Dès le début, Spielberg nous plonge dans cet univers parfaitement maîtrisé et délicieux pour les sens. Cet univers est curieux et déconcertant, le scénario semblant vouloir emprunter les arcanes les plus complexes et les plus sombres de la science fiction. Un nouveau film mature pour Spielberg après le sous-estimé A.I. ? On y croit dur comme fer tandis que les morceaux de bravoure s'accumulent. De nombreuses séquences fascinent : la vénéneuse séquence de la serre (hommage au sublime SOUDAIN L'ETE DERNIER ?), la séquence du taudis crasseux (proche de l'univers dégénérescent de Cronenberg)… On vibre et on admire l'incroyable versatilité du bon vieux Spielberg qui se permet encore de surprendre le spectateur après trente ans de service.
Tom Cruise livre d'abord un jeu plutôt convaincant, son personnage de cyber-flic traqué à la suite d'une machination est passionnant dans sa perplexité et sa solitude. Bref, Tom Cruise paraît moins fadasse qu'à l'accoutumée et le film a tout d'un implacable chef d'œuvre.
C'était sans compter que Spielberg est un enfant d'Hollywood, toujours prêt à sacrifier ses ambitions pour recourir à de grosses ficelles et à des formules pathétiques, et ce pour ne jamais perdre son spectateur. S'il présente donc dans un premier temps un scénario complexe au spectateur, c'est seulement pour le simplifier à l'extrême dans la dernière partie du film en l'assénant d'explications peu convaincantes. On ne sait jamais, si l'Américain moyen venait à ne pas avoir compris, le bouche à oreille pourrait être négatif !

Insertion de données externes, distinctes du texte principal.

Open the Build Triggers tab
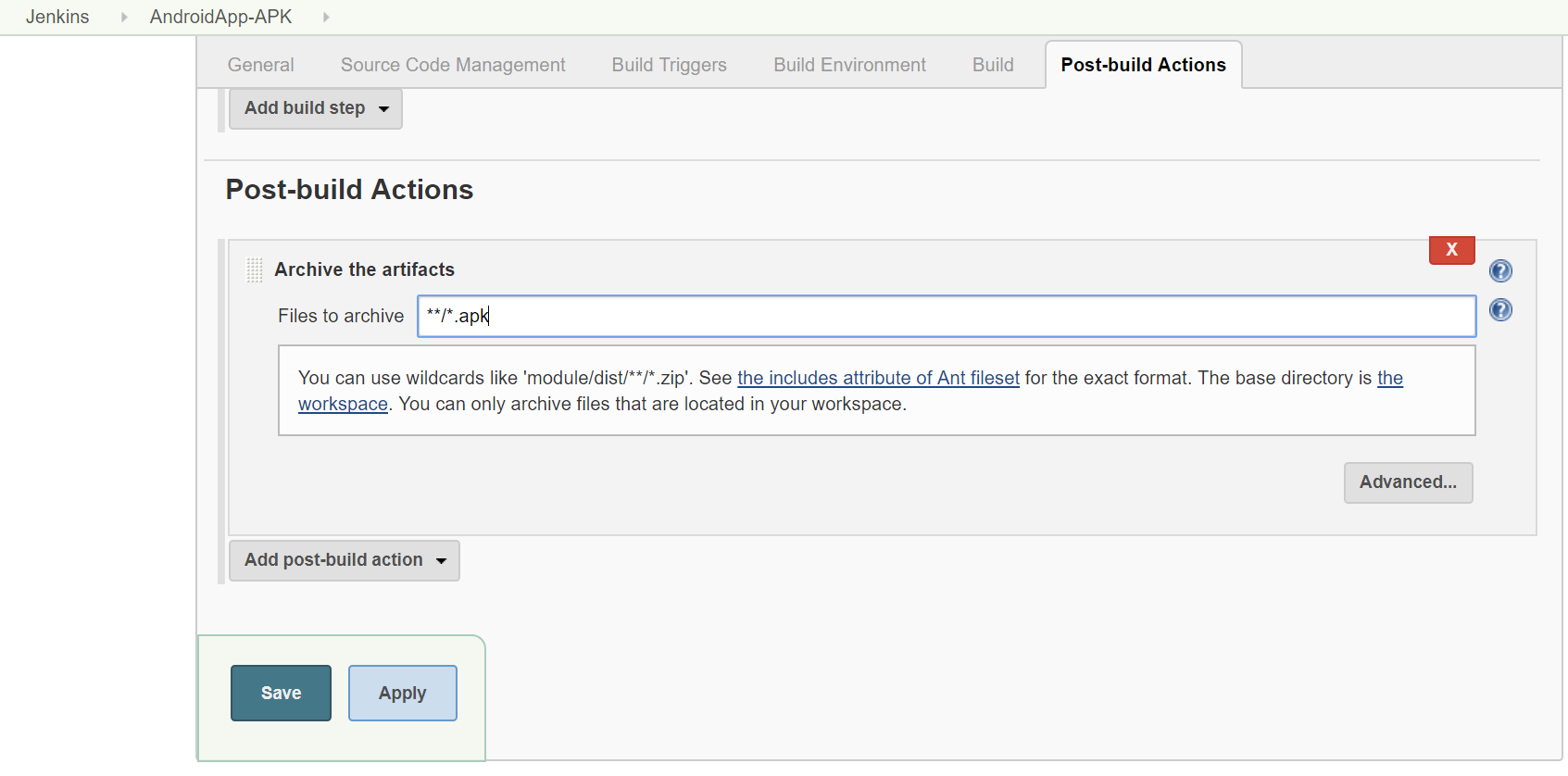The width and height of the screenshot is (1568, 776). coord(669,65)
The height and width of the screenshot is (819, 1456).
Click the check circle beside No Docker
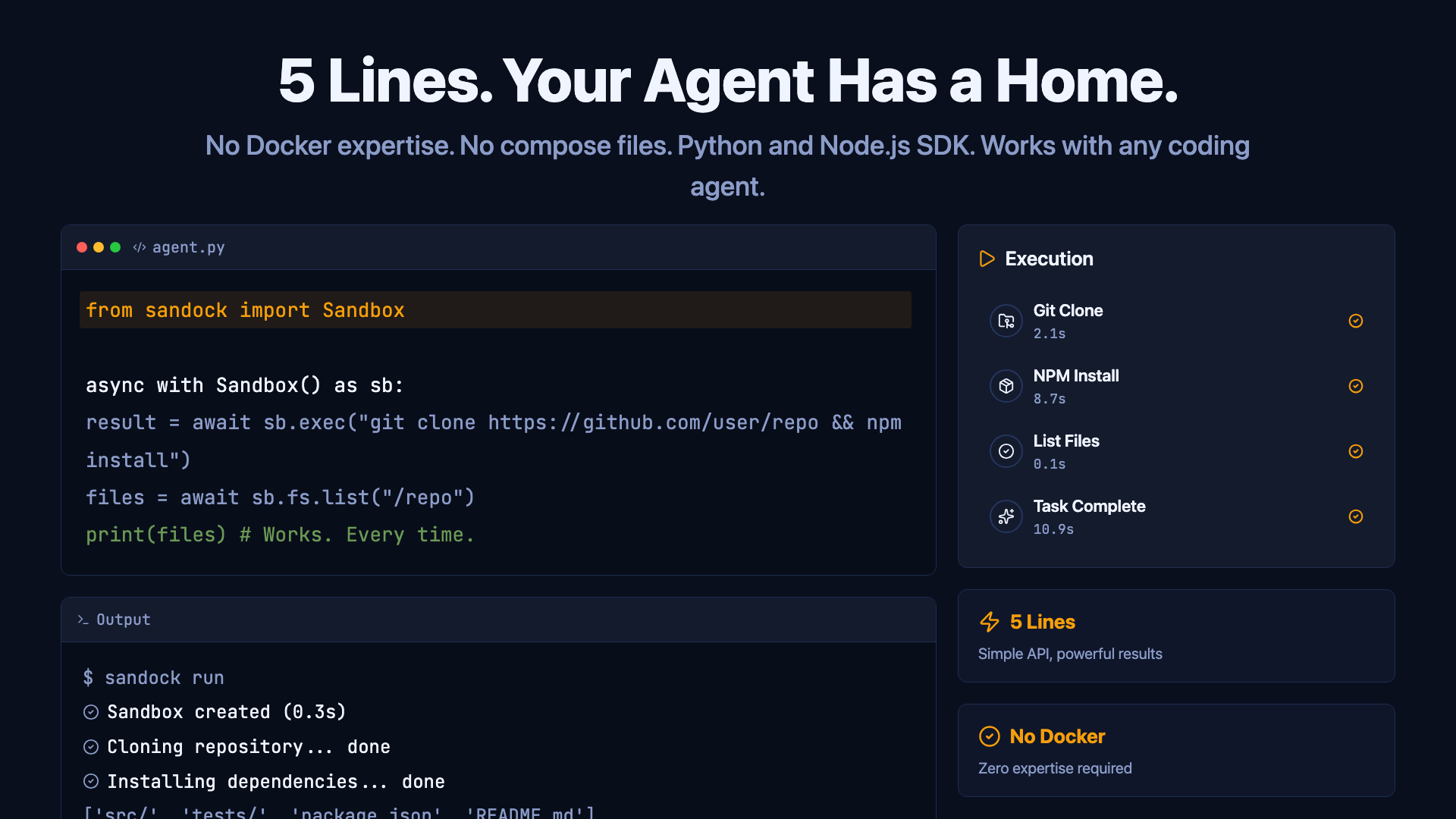(989, 736)
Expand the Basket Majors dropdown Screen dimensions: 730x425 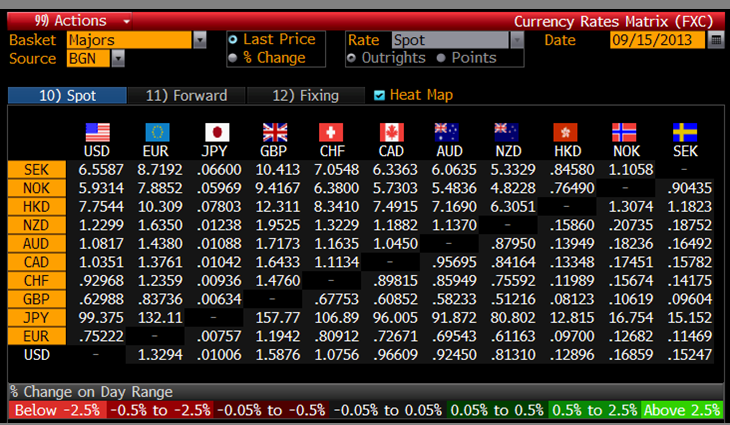(x=200, y=40)
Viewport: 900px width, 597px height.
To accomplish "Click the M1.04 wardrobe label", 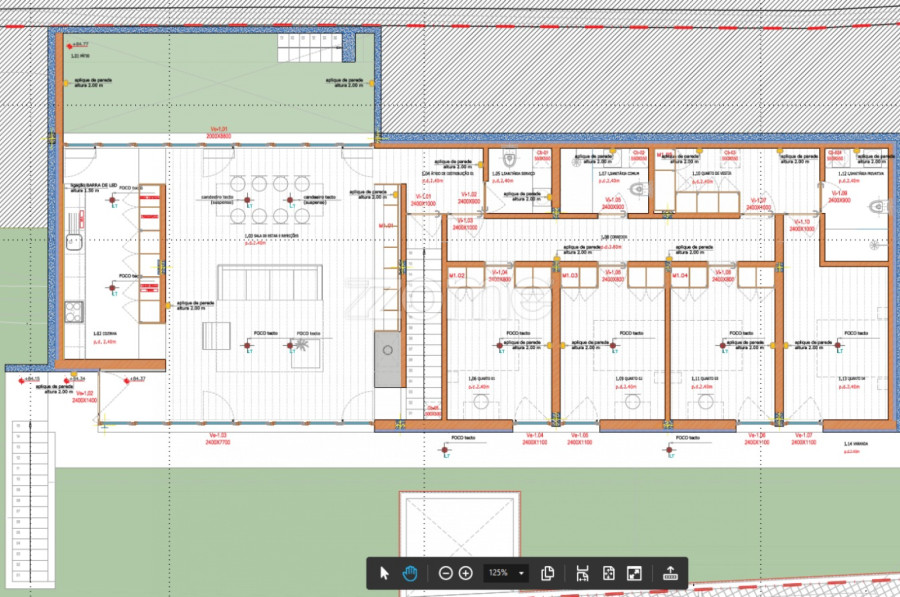I will [x=679, y=274].
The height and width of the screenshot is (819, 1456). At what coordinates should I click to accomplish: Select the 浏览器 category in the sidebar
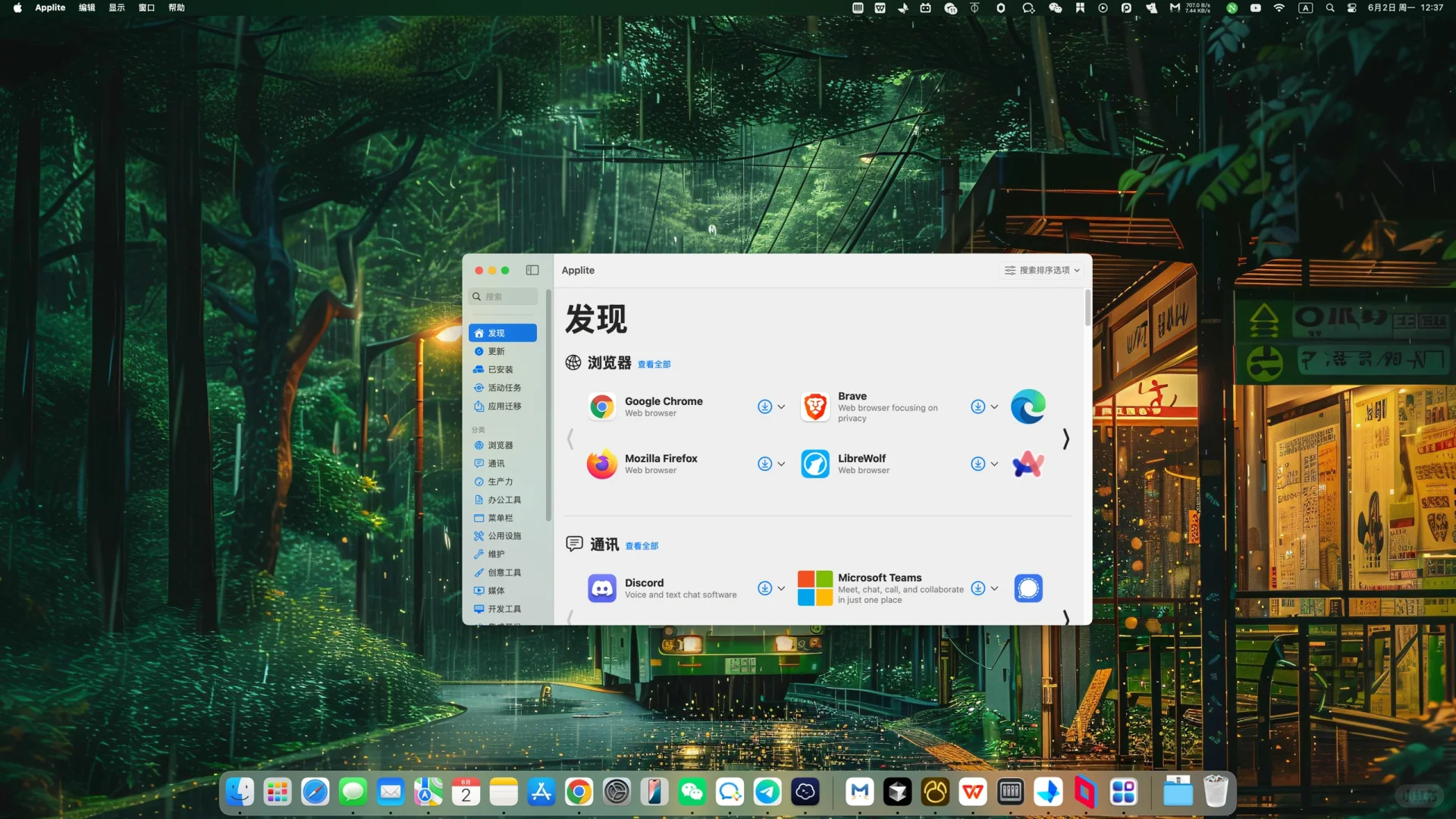[x=500, y=445]
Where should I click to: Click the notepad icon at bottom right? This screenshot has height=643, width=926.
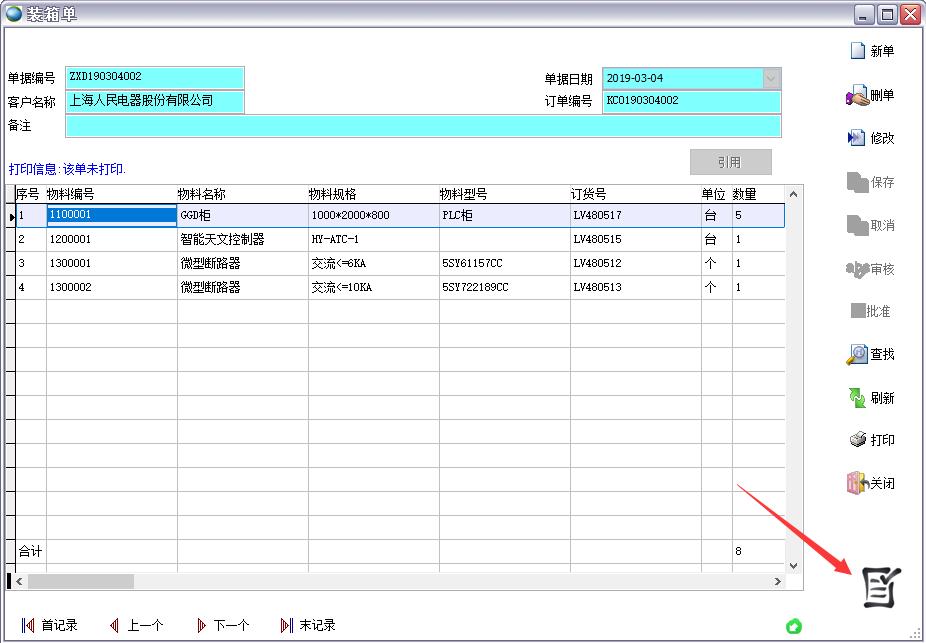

Spielberg perd alors complètement foi en son film. Il précipite les évènements finaux à coup de rebondissement qui sentent le déjà-vu. Les méchants ne sont plus si méchants que cela et bien sûr on aurait dû se méfier des gentils. Classique. Et puis le film a une morale, une morale qui sent bon l'hymne à la famille américaine, et là on ne nous épargne rien. Mort de l'enfant prodige, main sur le ventre rebondi et salvateur de la femme enceinte. Le modèle familial ne semble pas avoir évolué avec le temps. On se croirait en 2002. Pour un film de science fiction, c'est un peu réducteur. Ce sentimentalisme à la Spielberg écœure et pue le pamphlet conservateur.
Finalement Spielberg se discrédite en livrant une œuvre sans aspérité où le personnage principal, à la base tragique et introspectif, a trop vite fait de se transformer en surhomme capable de bondir d'engin aérien en engin aérien à 100 mètres d'altitude et à 150 km/h. Bref, Tom Cruise se la joue de nouveau héros fadasse tout en se croyant dans MISSION IMPOSSIBLE 3. Et le spectateur, lui, rêve de ce que le film aurait pu donner, réalisé par Verhoeven ou Cronenberg.
Frédéric Mignard aka Zecreep
Sortie française prévue le 2 octobre.